Sinan tinggal di sebuah istana mewah di tepian sungai. Dia memiliki beberapa anak dan anak yang paling disayanginya berusia lima tahun. Dia adalah Suhaib. Berambut pirang dan berkulit gelap.
Dia dikenal aktif dan selalu menyenangkan ayahnya. Satu hari ibu Suhaib membawanya dan anggota keluarga lainnya piknik di sebuah desa bernama ath -Thani. Namun hari yang semestinya dilalui dengan santai dan menyenangkan menjadi pengalaman mengerikan yang mengubah jalan hidup Suhaib muda selamanya.
Hari itu, Desa Ath-Thani diserang, oleh seorang tentara Bizantium dan merampok desa tersebut. Para penjaga yang menyertai pesta piknik itu tak mampu melawannya dan terbunuh. Barang-barang mereka disita dan mereka yang hidup dipenjara, di antaranya adalah Suhaib bin Sinan.
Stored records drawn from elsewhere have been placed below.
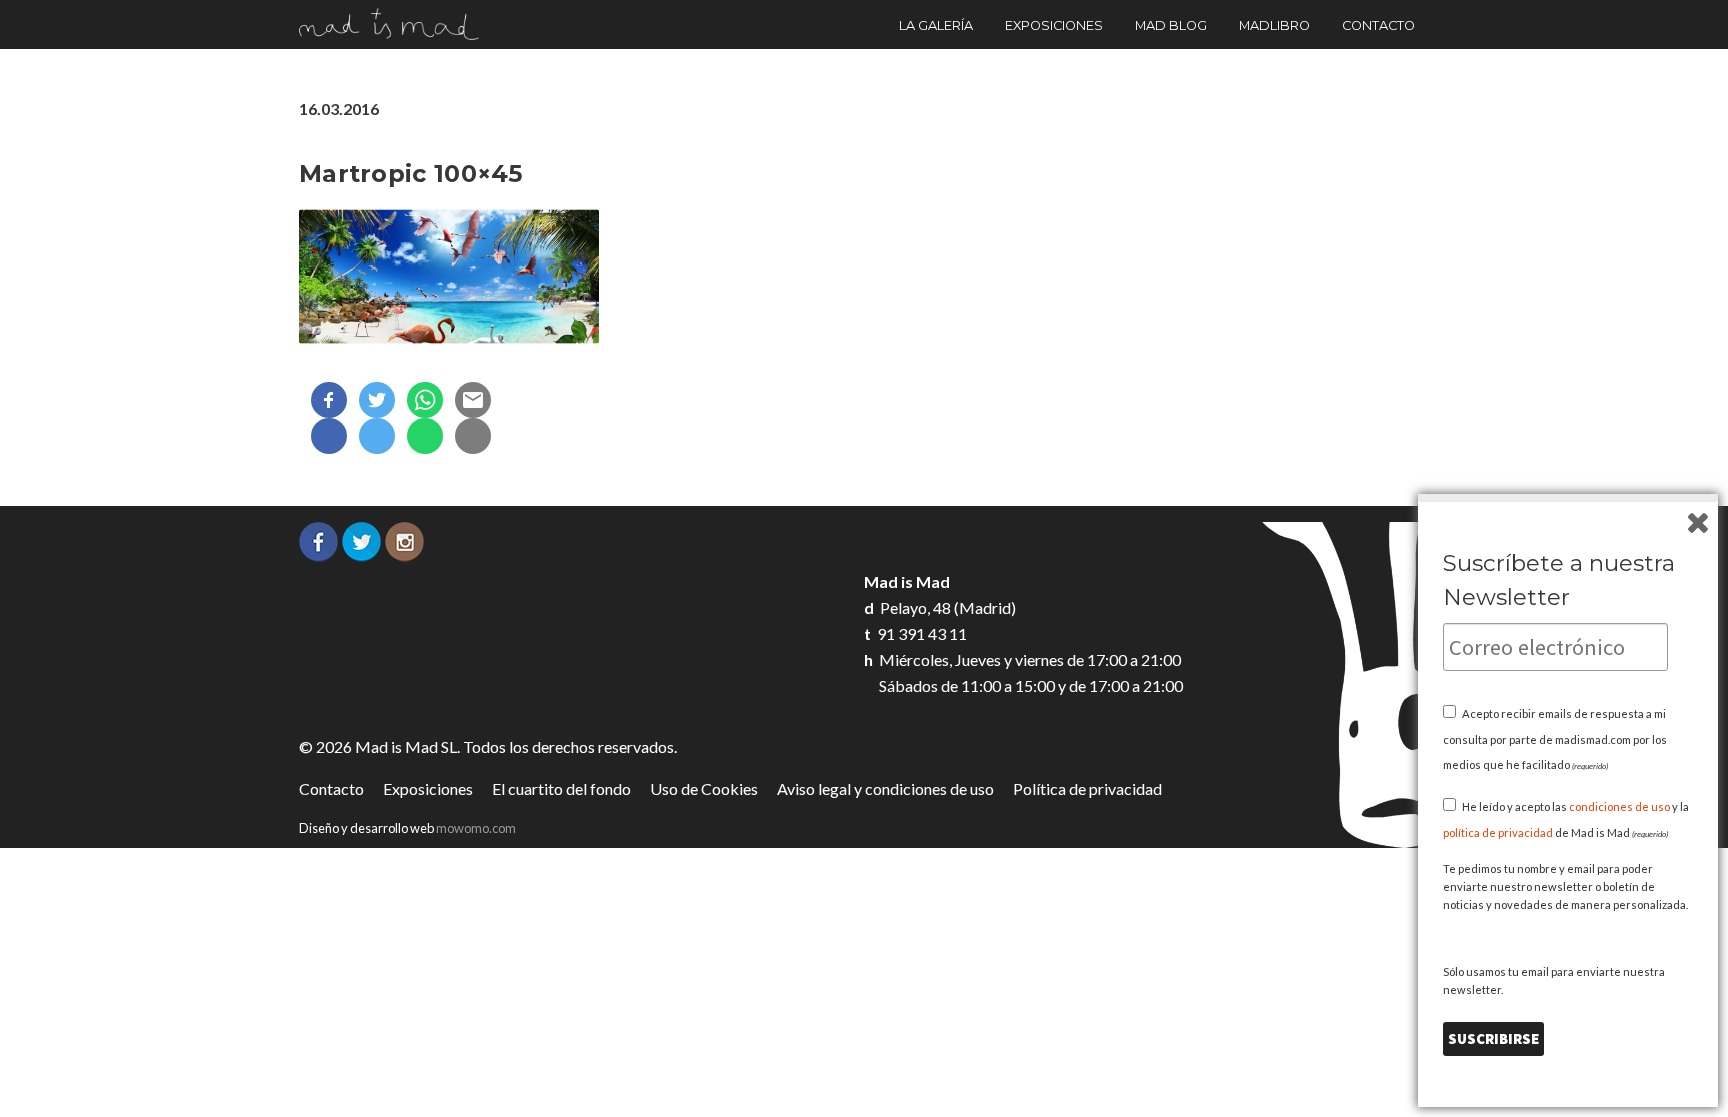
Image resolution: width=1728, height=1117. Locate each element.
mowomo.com (476, 828)
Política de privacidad (1087, 788)
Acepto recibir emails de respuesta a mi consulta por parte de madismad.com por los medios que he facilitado (1555, 739)
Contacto (1378, 25)
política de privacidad (1498, 832)
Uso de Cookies (704, 788)
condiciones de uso (1619, 806)
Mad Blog (1171, 25)
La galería (936, 25)
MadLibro (1274, 25)
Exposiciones (1054, 25)
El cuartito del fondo (561, 788)
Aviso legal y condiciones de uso (885, 788)
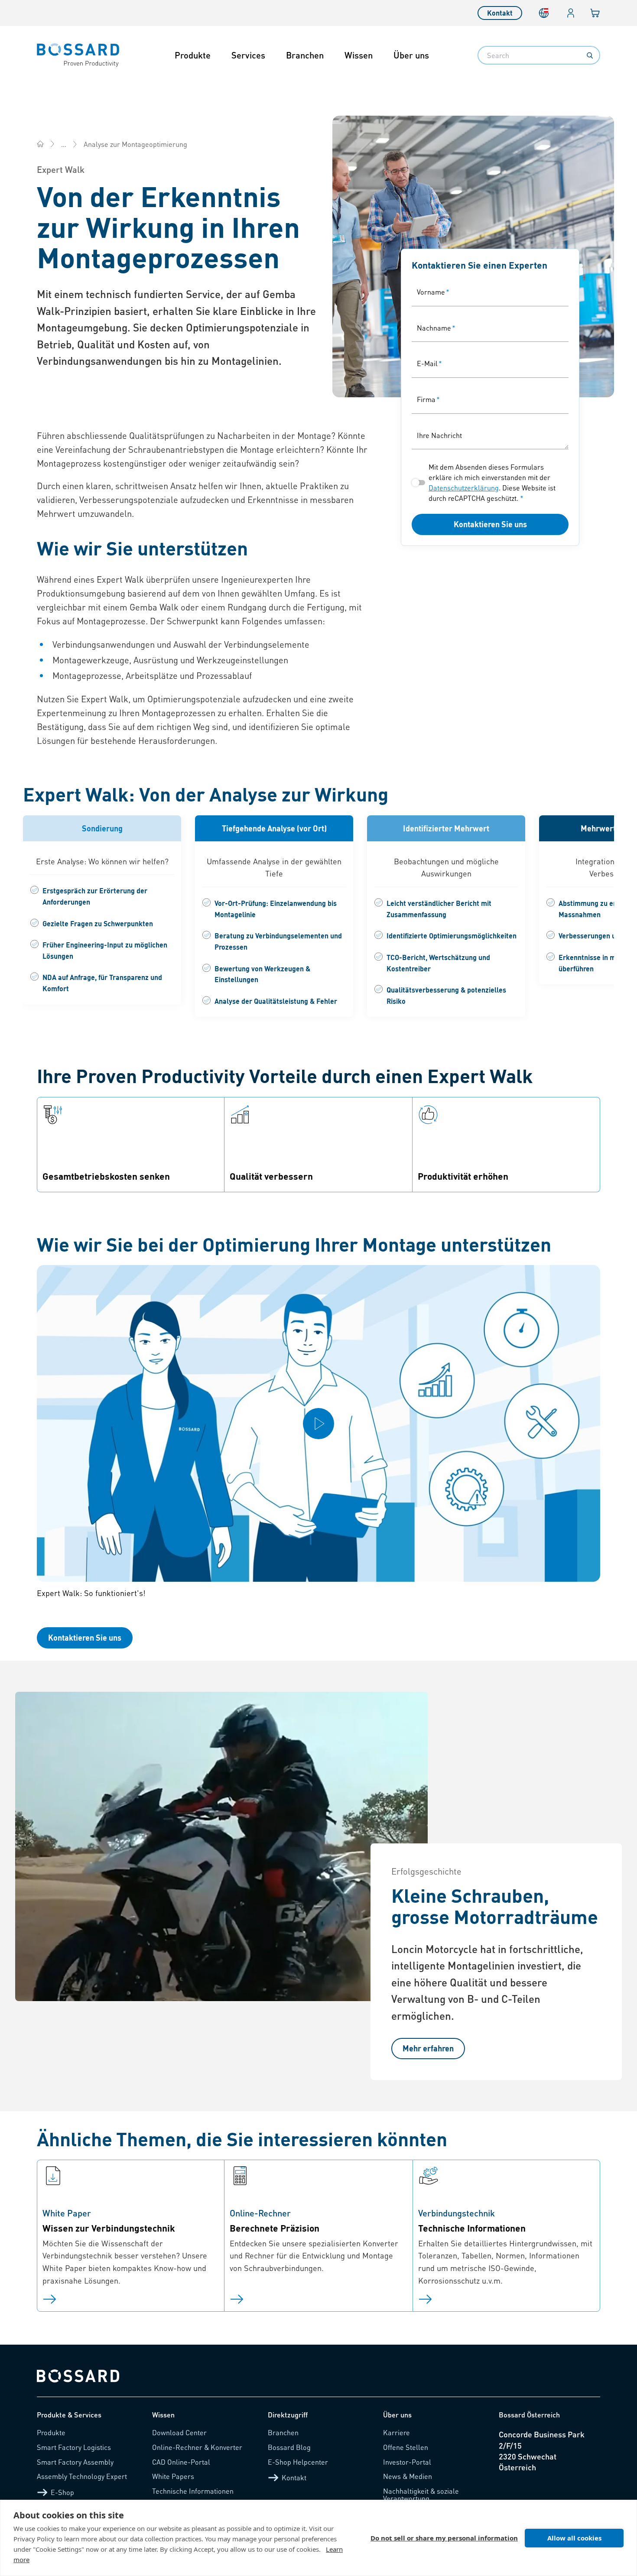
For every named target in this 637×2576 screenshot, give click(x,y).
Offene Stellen (405, 2447)
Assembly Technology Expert (82, 2476)
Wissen (358, 55)
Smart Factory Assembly (75, 2461)
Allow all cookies (574, 2538)
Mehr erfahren (428, 2048)
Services (248, 55)
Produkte (193, 55)
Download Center (179, 2432)
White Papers (173, 2476)
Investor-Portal (407, 2461)
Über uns (411, 55)
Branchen (305, 55)
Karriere (396, 2432)
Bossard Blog (289, 2447)
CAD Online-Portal (181, 2461)
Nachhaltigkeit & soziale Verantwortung (421, 2494)
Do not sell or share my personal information (444, 2538)
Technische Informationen (193, 2490)
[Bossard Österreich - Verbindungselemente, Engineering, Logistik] (40, 143)
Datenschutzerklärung (464, 487)
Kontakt (500, 12)
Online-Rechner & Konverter (197, 2447)
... (63, 144)
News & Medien (407, 2476)
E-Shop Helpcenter (298, 2461)
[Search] (589, 55)
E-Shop (62, 2492)
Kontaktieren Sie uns (490, 524)
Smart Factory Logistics (74, 2447)
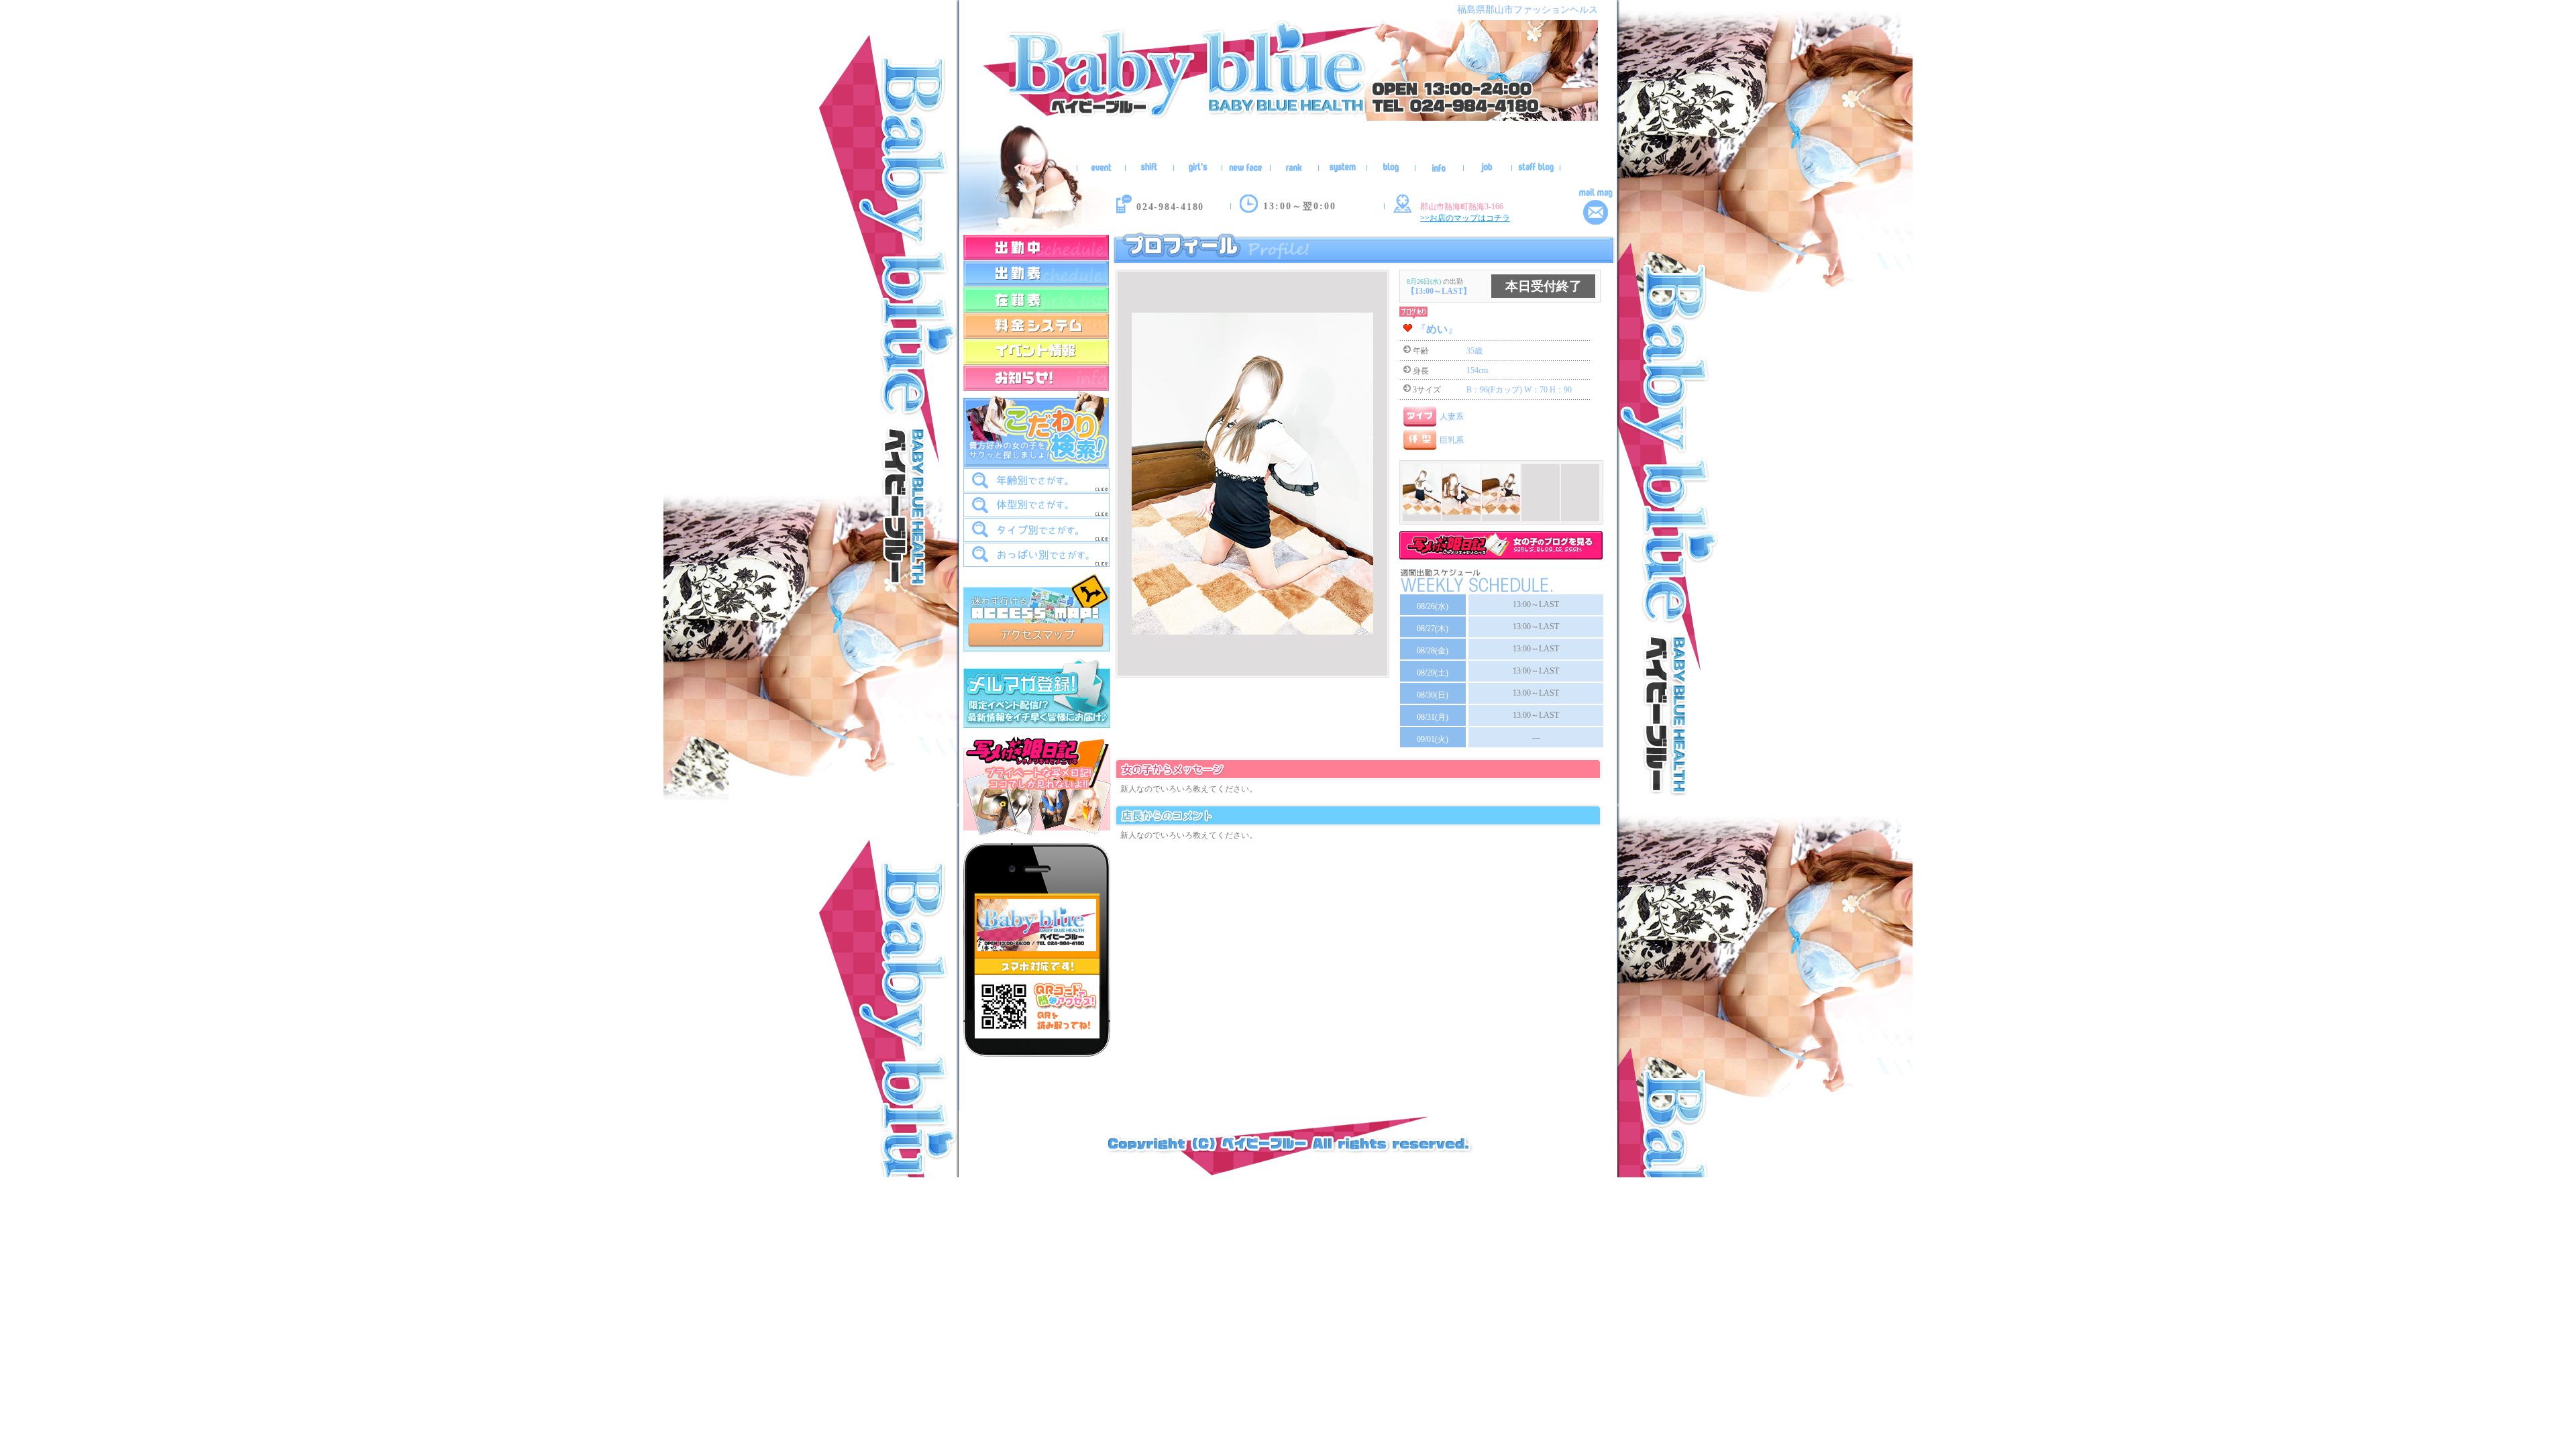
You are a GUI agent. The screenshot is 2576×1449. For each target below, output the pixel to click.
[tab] (1036, 480)
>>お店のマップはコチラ (1465, 218)
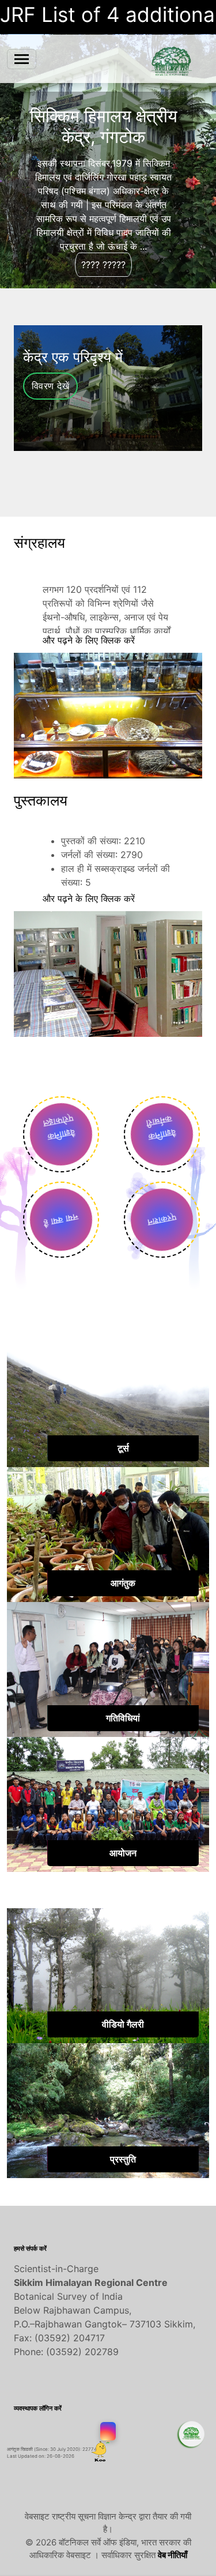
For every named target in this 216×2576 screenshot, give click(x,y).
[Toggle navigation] (21, 59)
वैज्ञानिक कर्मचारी (157, 1130)
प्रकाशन (162, 1220)
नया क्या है (61, 1219)
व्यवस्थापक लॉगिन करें (38, 2408)
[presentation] (98, 486)
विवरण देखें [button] (50, 386)
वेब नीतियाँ (172, 2554)
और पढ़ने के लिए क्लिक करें (89, 640)
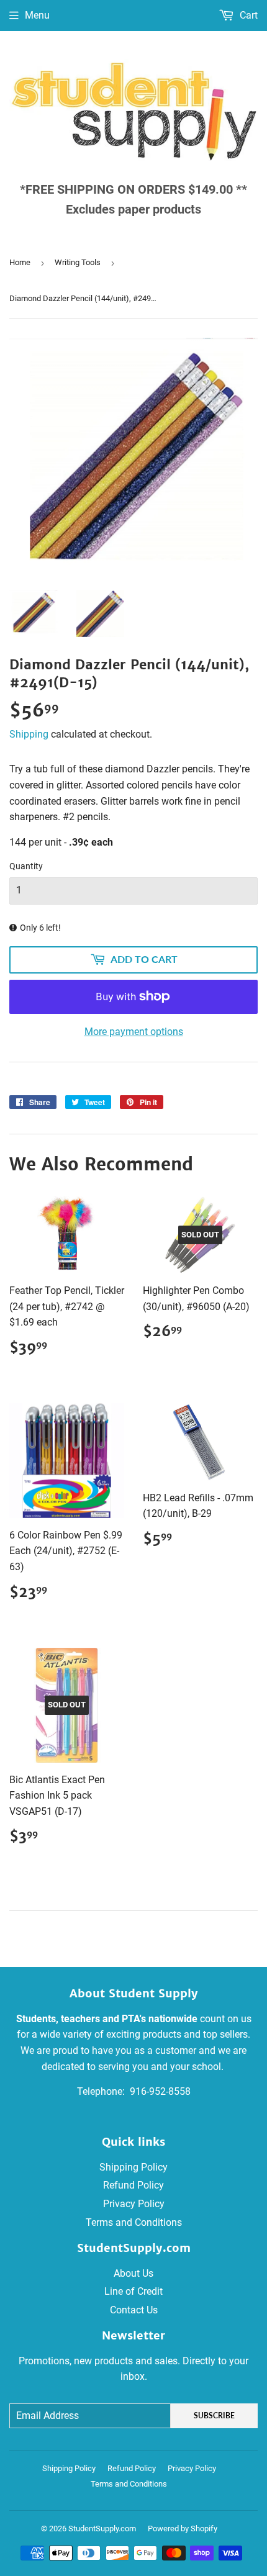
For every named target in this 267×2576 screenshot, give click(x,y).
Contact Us (134, 2310)
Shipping (28, 734)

Suhaib dibawa ke salah satu pasar budak Kekaisaran Bizantium, ibu kota Konstantinopel untuk dijual. Setelah itu ia berpindah dari tangan majikan ke yang lain. Nasibnya tidak berbeda dengan ribuan budak lainnya yang memenuhi rumah, istana dan kastil penguasa Bizantium dan bangsawan.
Suhaib menghabiskan masa kecilnya dan masa mudanya sebagai budak. Selama sekitar dua puluh tahun dia tinggal di tanah Bizantium.
Ini memberinya kesempatan untuk mendapatkan pengetahuan dan pemahaman langka tentang Bizantium dan masyarakatnya. Dari istana, dia melihat sendiri adanya ketidakadilan dan korupsi di Bizantium. Dia membenci masyarakat itu dan kemudian akan berkata kepada dirinya sendiri:
"Masyarakat seperti ini hanya bisa dimurnikan dengan banjir besar."
Suhaib tentu saja tumbuh dengan bahasa Yunani, bahasa Kekaisaran Bizantium. Dia praktis melupakan bahasa Arab. Tapi dia tidak pernah lupa bahwa dia adalah anak gurun. Dia merindukan hari ketika dia bebas bersama dengan masyarakat di daerahnya.
Suhaib mencari kesempatan untuk meloloskan diri dari perbudakan dan langsung menuju Makkah yang merupakan tempat berlindung untuk mencari suaka.
Di sana orang memanggilnya Suhaib "ar-Rumi" atau " orang Bizantium" karena ucapannya yang sangat berat dan rambutnya yang pirang. Dia menjadi halif salah satu aristokrat Makkah, Abdullah bin Judan. Dia terlibat dalam perdagangan. Bahkan, dia menjadi kaya raya.